Cancer Center members are authors on a JAMA Network Open study that suggests health insurance is a modifiable risk factor that plays an important role in the racial and ethnic inequities observed in the diagnosis of advanced-stage cervical cancer.
The study published March 10 includes Cancer Center member authors Hunter Holt, MD, MAS, a UI Health family physician; Shannon MacLaughlan David, MD, MS, a UI Health gynecologic oncologist; and Caryn Peterson, PhD, MS, a research assistant professor in the Department of Epidemiology and Biostatistics at the University of Illinois Chicago (UIC) School of Public Health.
Cervical Cancer and Health Insurance
The population-based study of nearly 24,000 women ages 21 to 64 and diagnosed with cervical cancer between 2007 and 2016 used data from the Surveillance, Epidemiology and End Results (SEER) program. Health insurance status was private insurance or Medicare coverage compared with Medicaid coverage or being uninsured.
A larger proportion of women with private insurance or Medicare compared with women with Medicaid or who were uninsured received a diagnosis of an early-stage cancer, according to the study.
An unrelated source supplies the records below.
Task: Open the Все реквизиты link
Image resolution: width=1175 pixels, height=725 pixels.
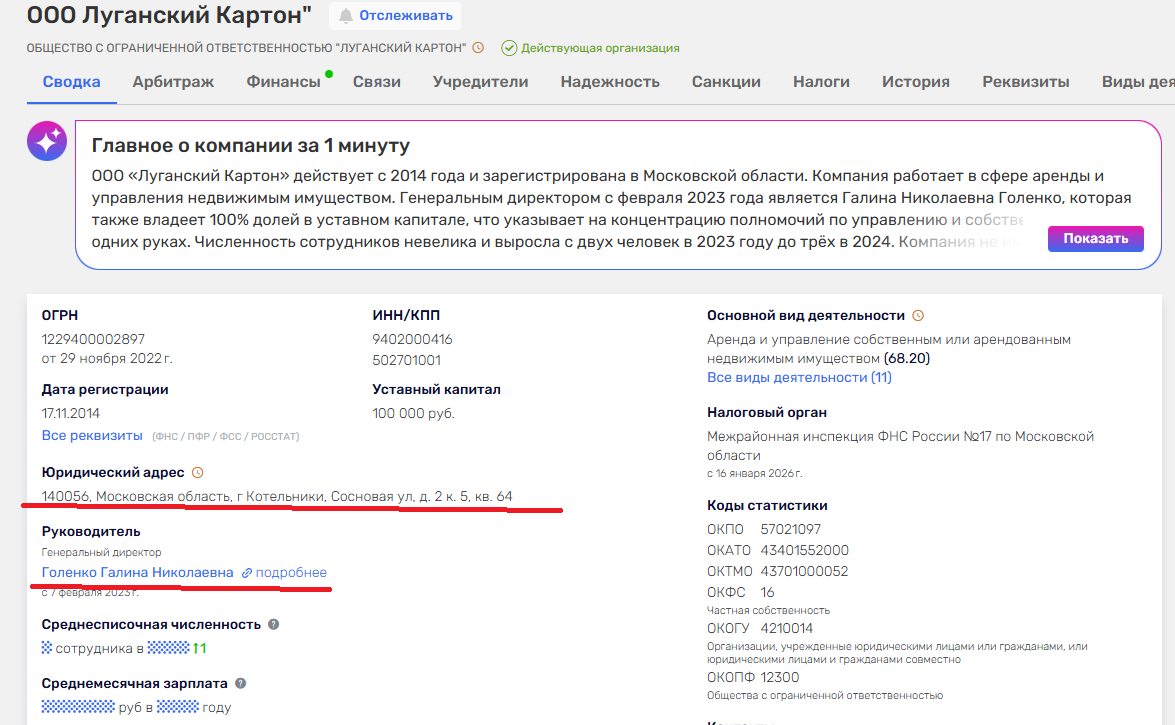Action: 92,436

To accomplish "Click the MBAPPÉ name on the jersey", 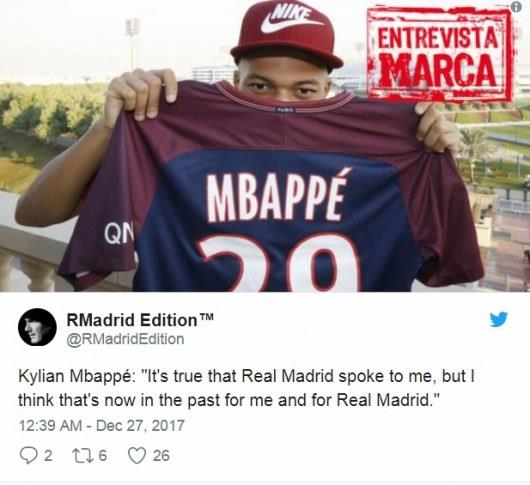I will pos(277,197).
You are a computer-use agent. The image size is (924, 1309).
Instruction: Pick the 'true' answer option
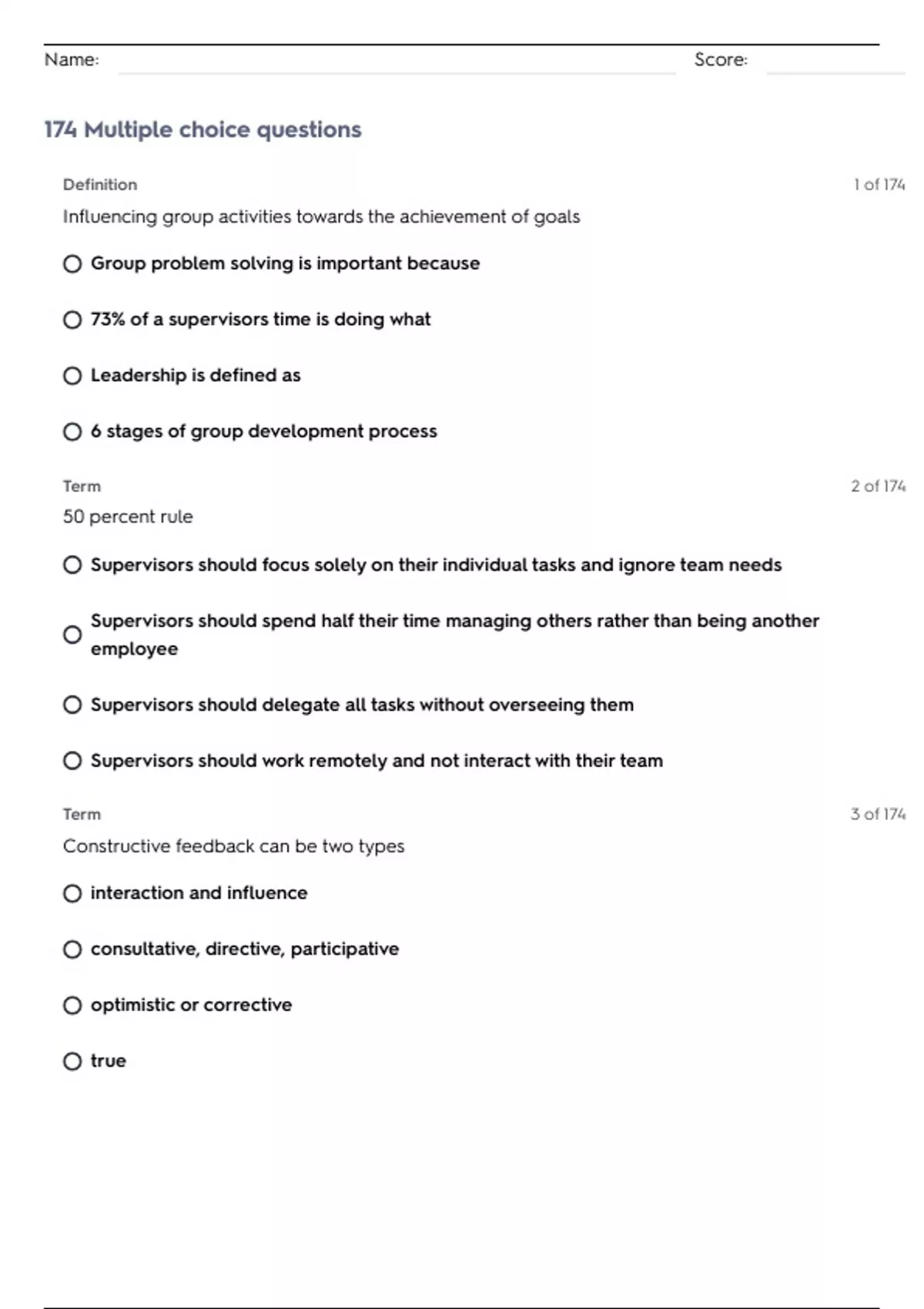coord(72,1062)
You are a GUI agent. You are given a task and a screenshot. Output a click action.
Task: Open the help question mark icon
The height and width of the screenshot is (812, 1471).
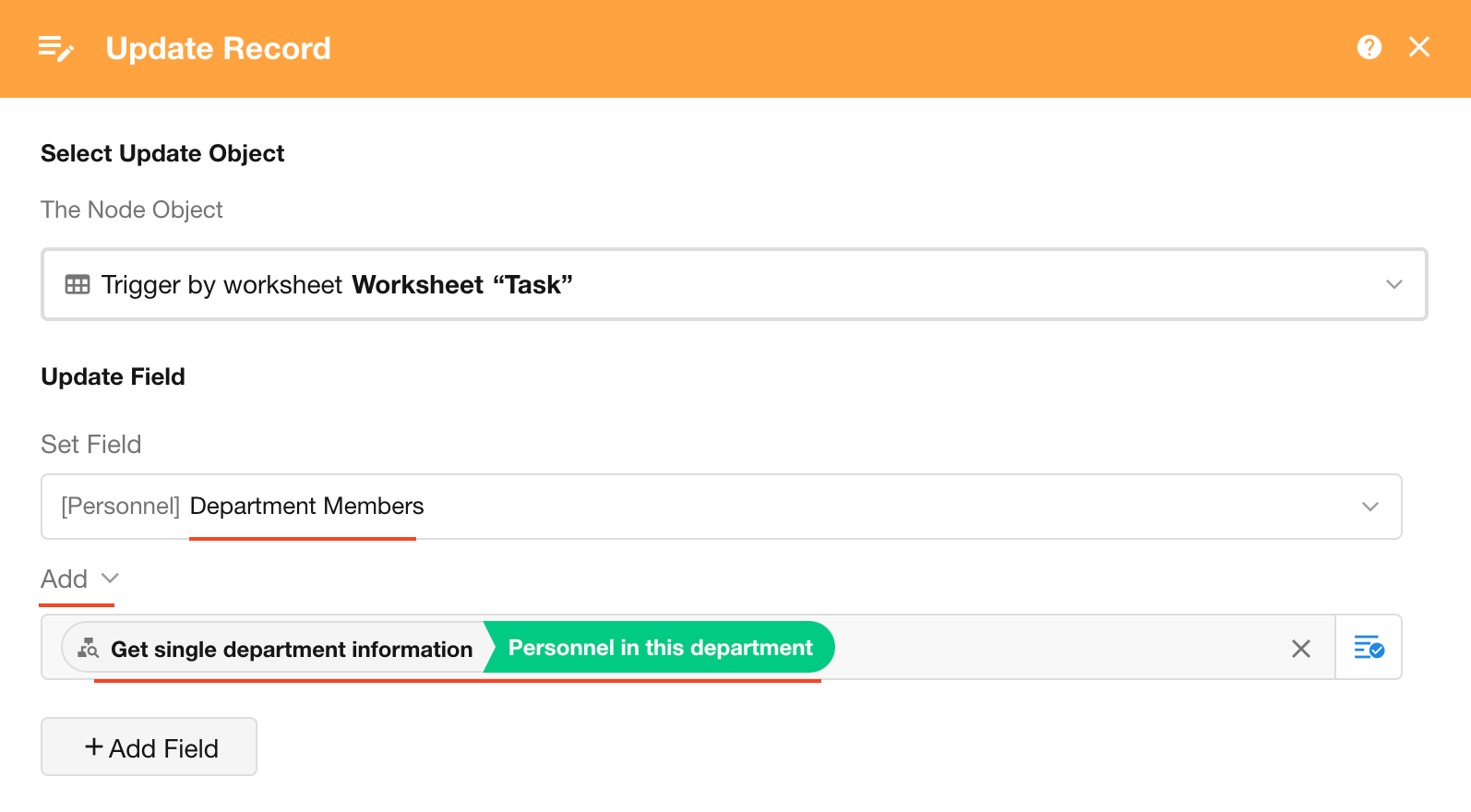1369,47
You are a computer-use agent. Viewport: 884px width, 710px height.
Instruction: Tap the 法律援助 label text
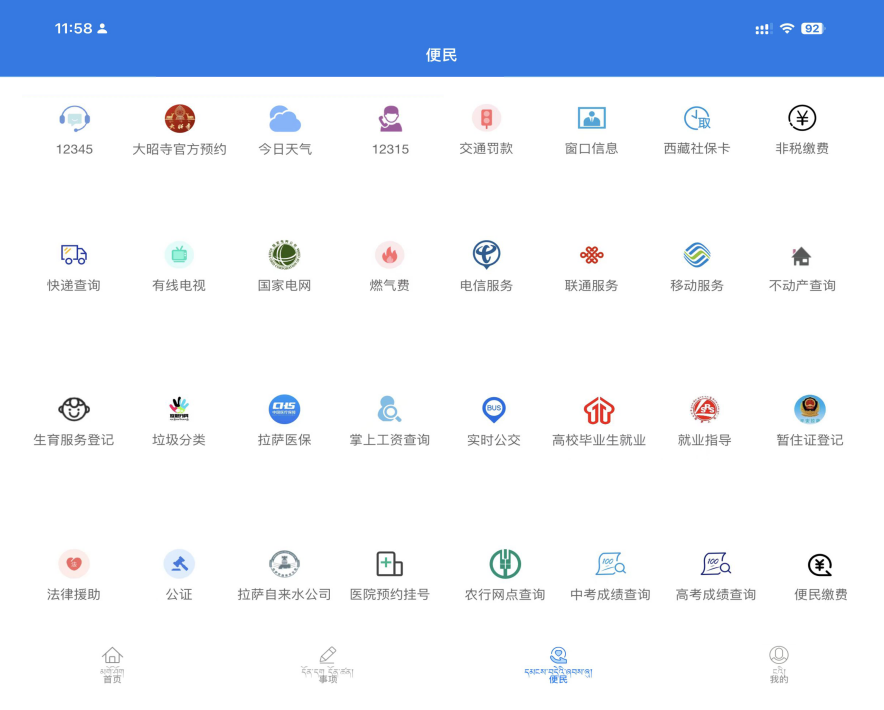[x=74, y=595]
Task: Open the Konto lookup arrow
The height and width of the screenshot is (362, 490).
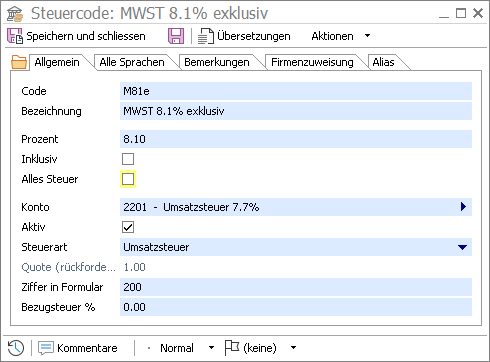Action: (463, 207)
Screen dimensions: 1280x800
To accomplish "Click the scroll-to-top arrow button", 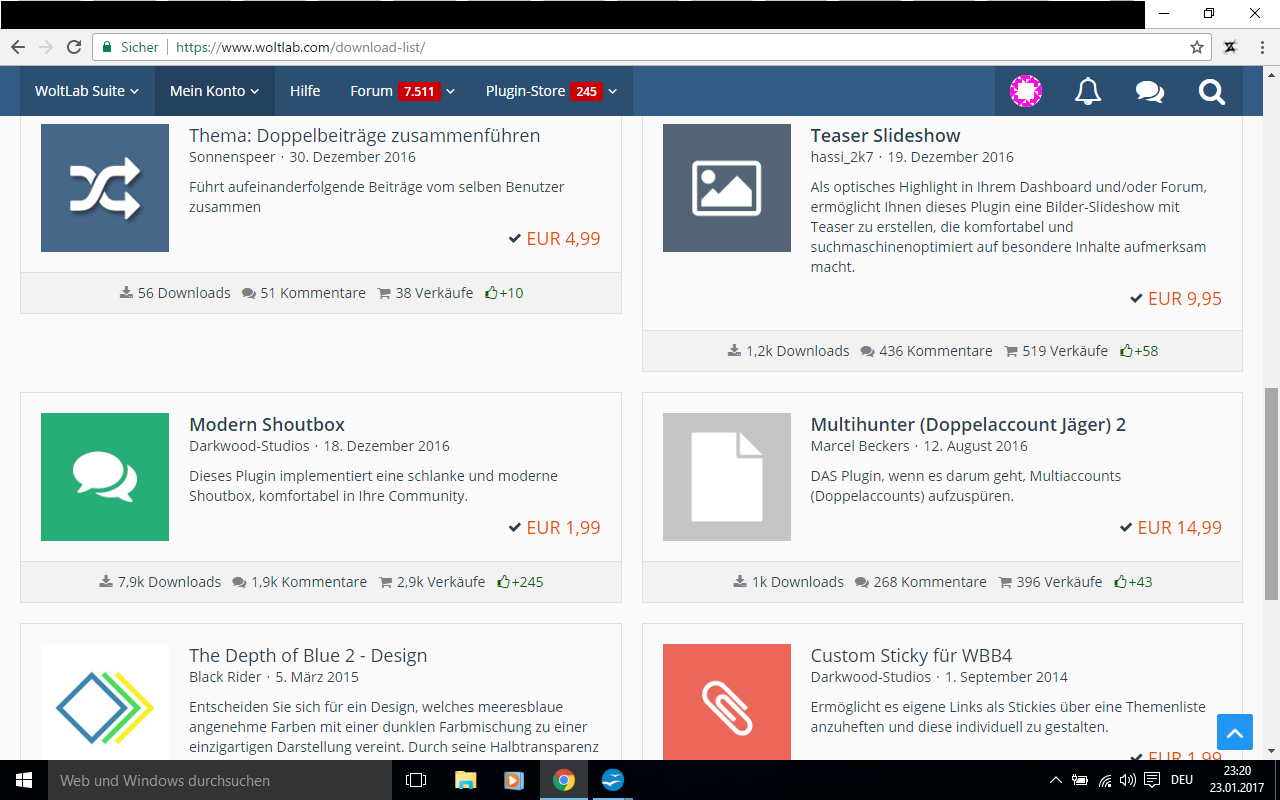I will [1235, 732].
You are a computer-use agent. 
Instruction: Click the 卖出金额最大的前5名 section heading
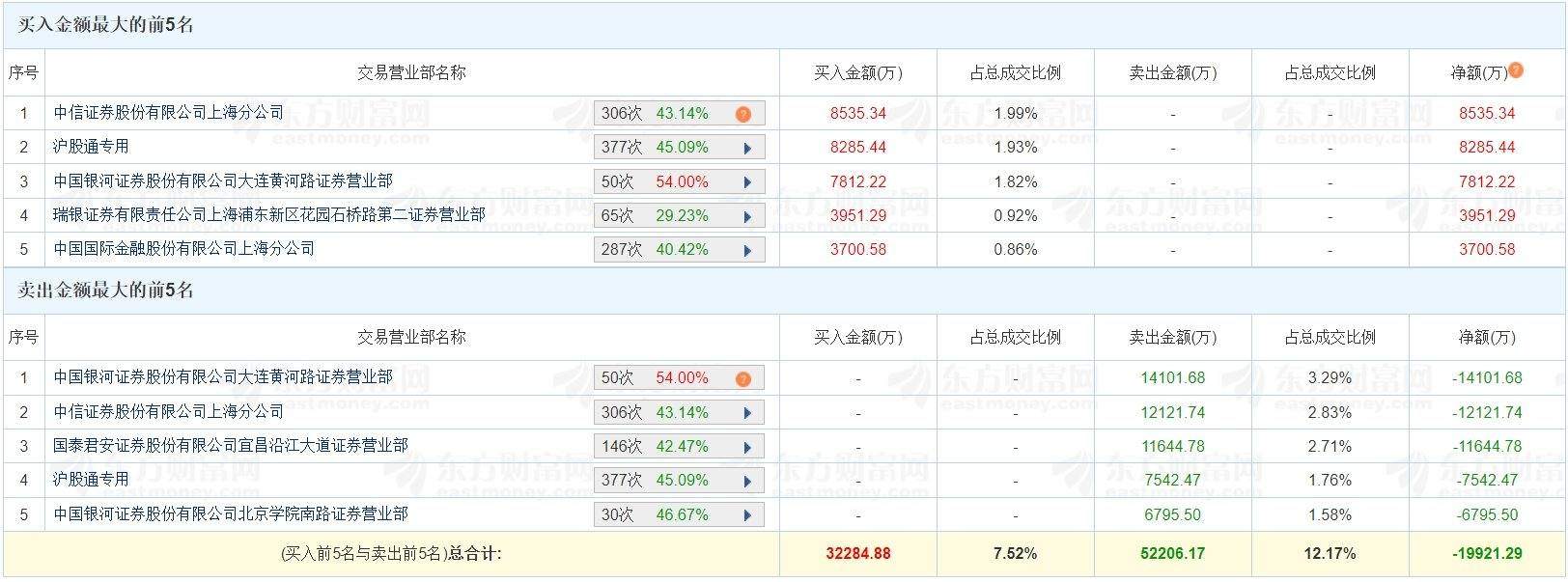pyautogui.click(x=106, y=290)
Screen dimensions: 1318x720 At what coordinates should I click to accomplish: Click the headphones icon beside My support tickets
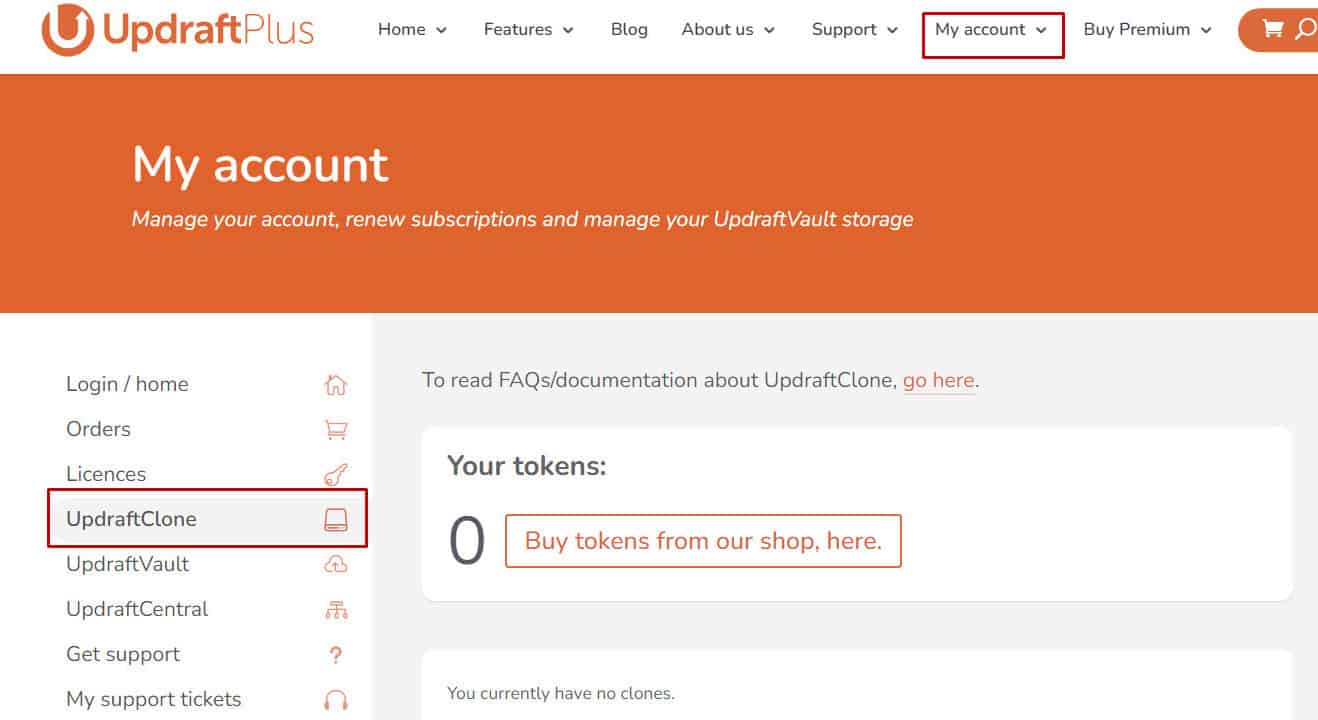click(x=336, y=701)
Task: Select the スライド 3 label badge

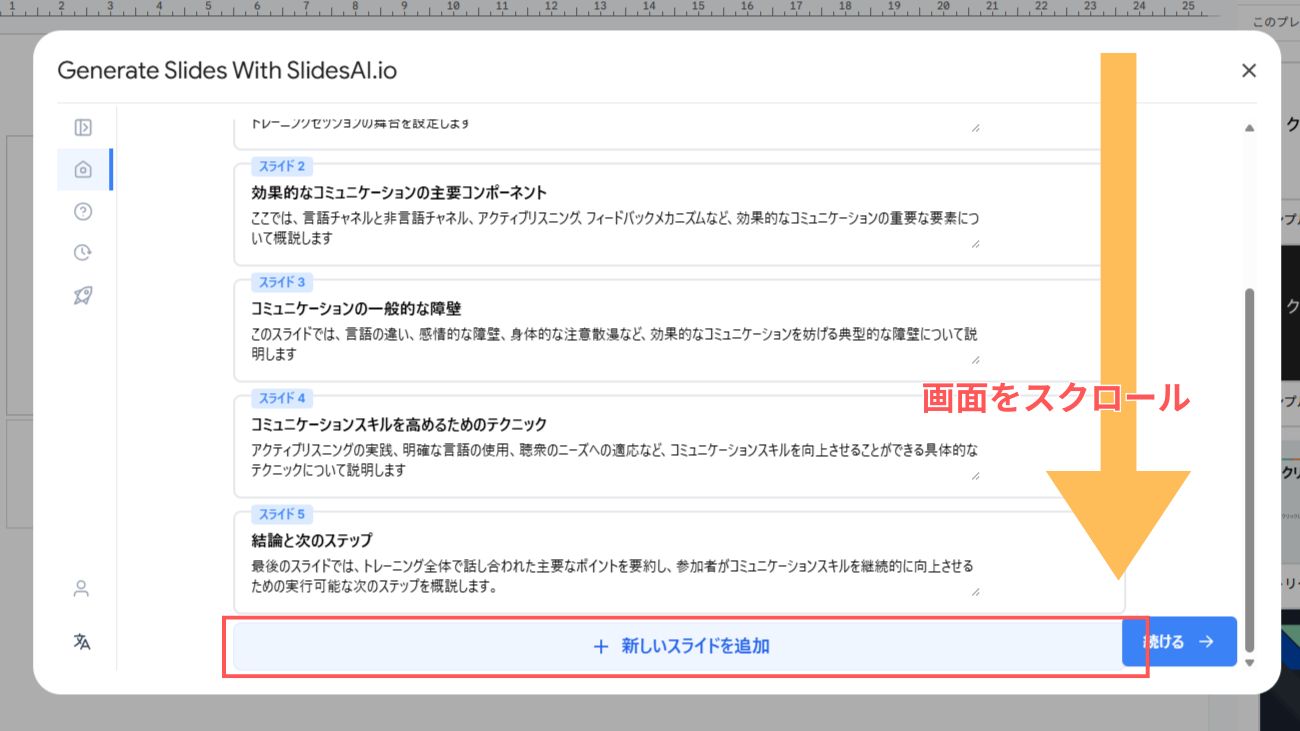Action: click(280, 281)
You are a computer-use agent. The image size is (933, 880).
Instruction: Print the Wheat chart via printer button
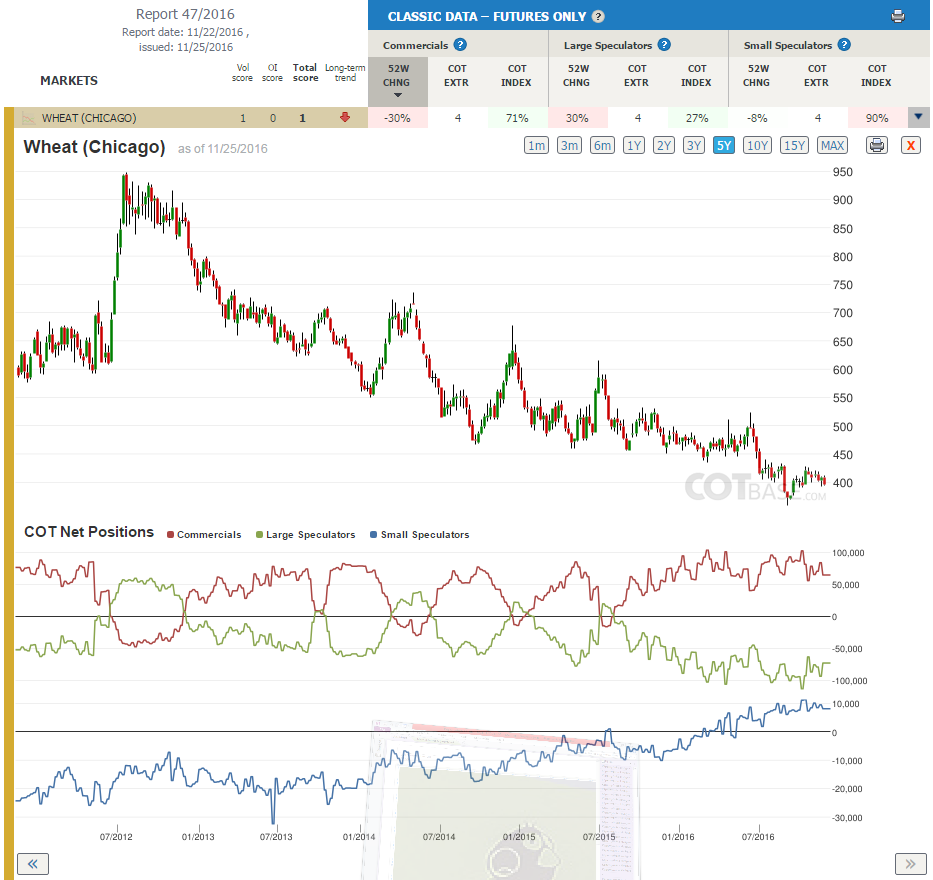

“Our study found that insurance status mediated more than half of the advanced-stage cervical cancers diagnosed among women from racial and ethnic minority groups. Although our findings suggest that a large proportion of the cancer inequities was associated with insurance status, we also acknowledge that equity in insurance coverage will not eliminate cervical cancer unilaterally,” the authors concluded.
Other study authors are affiliated with the UIC Department of Pharmacy Systems, Outcomes and Policy, the University of California San Francisco, Flatiron Health in New York and the University of Southern California in Los Angeles.